Di Istana Negara, suasana juga tidak kalah tegang. Setelah pidato besar semalam, Presiden Yono segera memanggil rapat terbatas dengan para menteri dan penasihat terdekatnya. Yono tahu bahwa pidatonya hanyalah langkah pertama, dan langkah-langkah berikutnya akan jauh lebih sulit.
"Pak, kami sudah menerima reaksi dari berbagai pihak," kata Menteri Dalam Negeri, Rahmat, saat memulai rapat. "Sebagian besar mendukung, tapi ada juga yang masih meragukan niat baik kita."
"Saya sudah menduga," kata Yono, sambil menyesap kopi dari cangkirnya. "Mereka tidak salah. Kita belum membuktikan apa-apa. Yang kita butuhkan sekarang adalah aksi nyata."
Wahyudi, Penasihat Politik Utama, menimpali, "Kita harus bertindak cepat, Pak. Jangan biarkan momentum ini hilang. Kita perlu langkah konkret untuk membuktikan bahwa pemerintahan ini serius dalam melakukan reformasi."
Yono mengangguk pelan. "Apa yang Anda usulkan, Wahyudi?"
"Kita mulai dengan reformasi hukum dan perombakan lembaga penegak hukum. Selama ini, rakyat melihat hukum sebagai alat untuk melindungi kepentingan elit, bukan untuk menegakkan keadilan. Kita harus memperlihatkan bahwa kita serius dalam memperbaiki itu."

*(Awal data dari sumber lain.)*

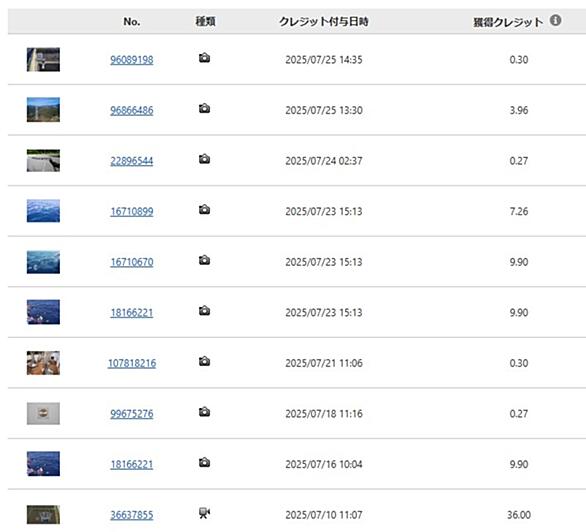Click camera icon in row 16710899
Image resolution: width=586 pixels, height=532 pixels.
(204, 210)
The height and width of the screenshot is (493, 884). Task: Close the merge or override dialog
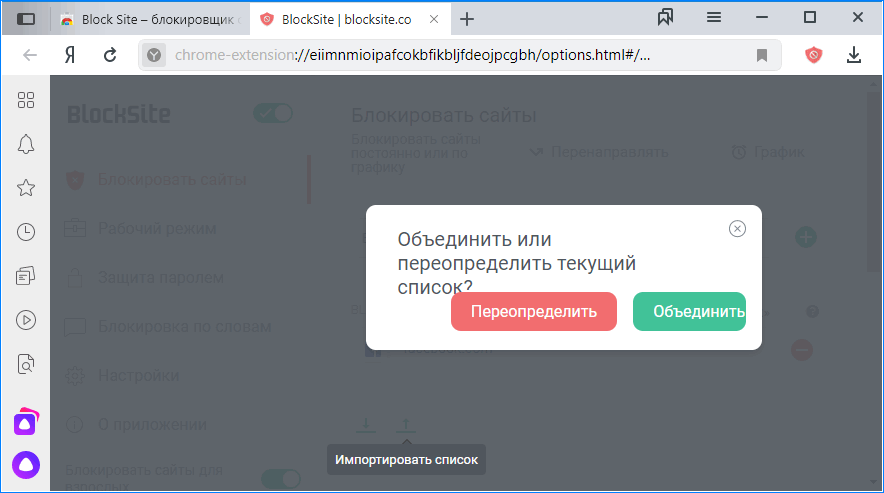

Rahmat menambahkan, "Saya setuju. Kita bisa memulainya dengan mengganti beberapa pejabat tinggi yang selama ini dianggap tidak kredibel. Kita juga harus memperkuat Komisi Pemberantasan Korupsi (KPK) dan memberinya wewenang lebih besar untuk menindak korupsi di kalangan aparatur negara."
Presiden Yono berpikir sejenak. "KPK," gumamnya. "Lembaga itu telah menjadi simbol perlawanan terhadap korupsi, tetapi belakangan kekuatannya justru semakin melemah. Kita harus mengembalikan KPK ke posisi semula---sebagai lembaga yang independen dan tidak bisa diintervensi oleh siapapun."
Wahyudi dan Rahmat setuju dengan usulan itu. Mereka tahu bahwa memperkuat KPK akan menjadi salah satu langkah konkret yang bisa segera diambil untuk menunjukkan keseriusan pemerintah dalam memberantas korupsi. Tapi mereka juga tahu, langkah ini akan menimbulkan perlawanan dari pihak-pihak yang selama ini merasa diuntungkan oleh sistem yang korup.
"Baik," kata Yono akhirnya. "Saya ingin kita memulai reformasi ini secepat mungkin. Kita akan umumkan rencana perombakan lembaga hukum minggu depan. Saya juga ingin nama-nama pejabat yang harus diganti di atas meja saya besok pagi."
Rapat pun berakhir dengan kesepakatan untuk bergerak cepat. Namun, di balik layar, mereka semua tahu bahwa langkah ini bukan tanpa risiko. Banyak pihak di dalam pemerintahan sendiri yang akan merasa terancam dengan reformasi ini.